[EXERCISE REQUIREMENTS] Can you copy, word for word, the part of the items that opens with the line containing "The width and" and closes with the line containing "point(99,83)", both of those lines included? Leave the pictures out of your copy.

[SUPPLIED ENTRIES]
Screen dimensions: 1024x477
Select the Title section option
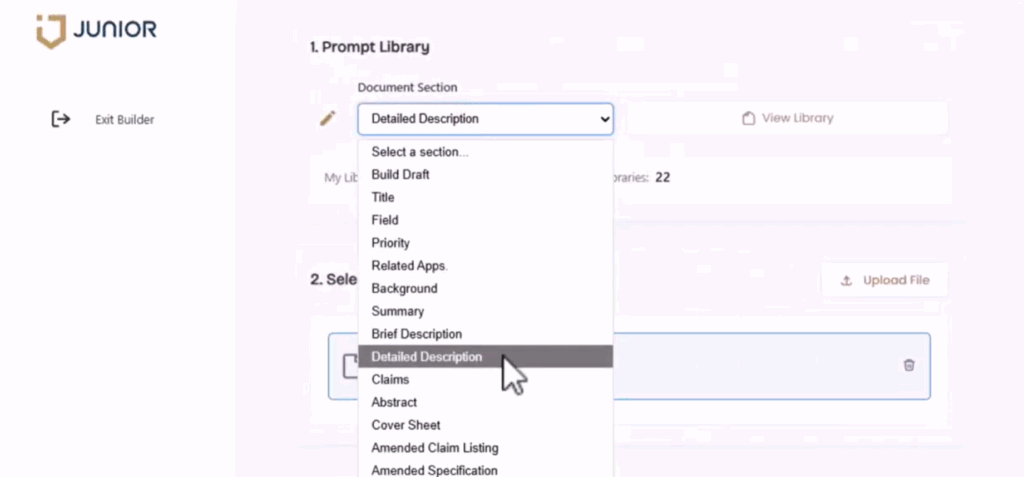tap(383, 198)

---

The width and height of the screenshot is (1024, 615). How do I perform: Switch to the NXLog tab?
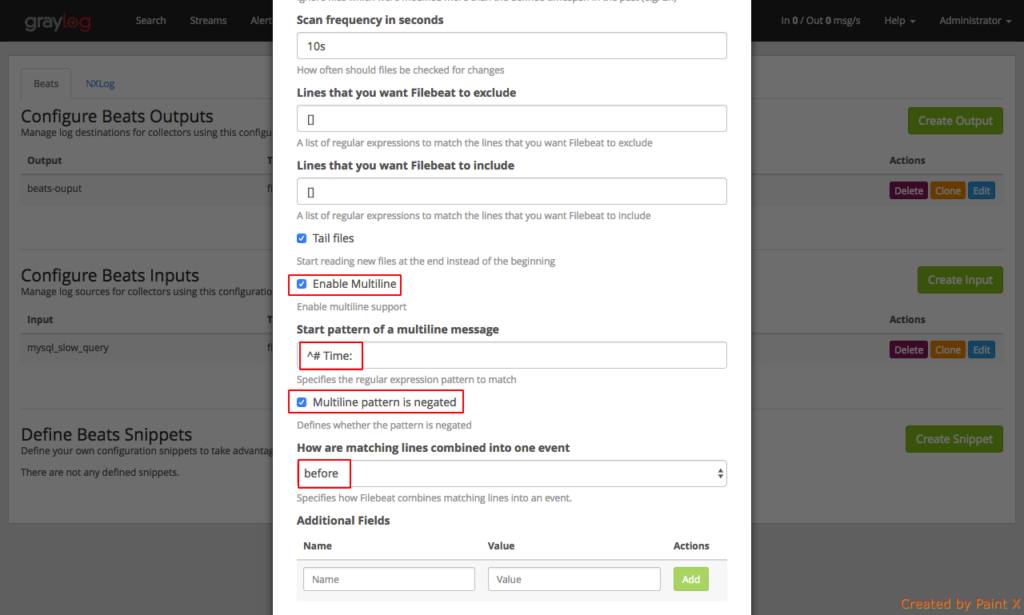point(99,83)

[WORKED ANSWER]
The width and height of the screenshot is (1024, 615). How do I perform: Switch to the NXLog tab?
point(99,83)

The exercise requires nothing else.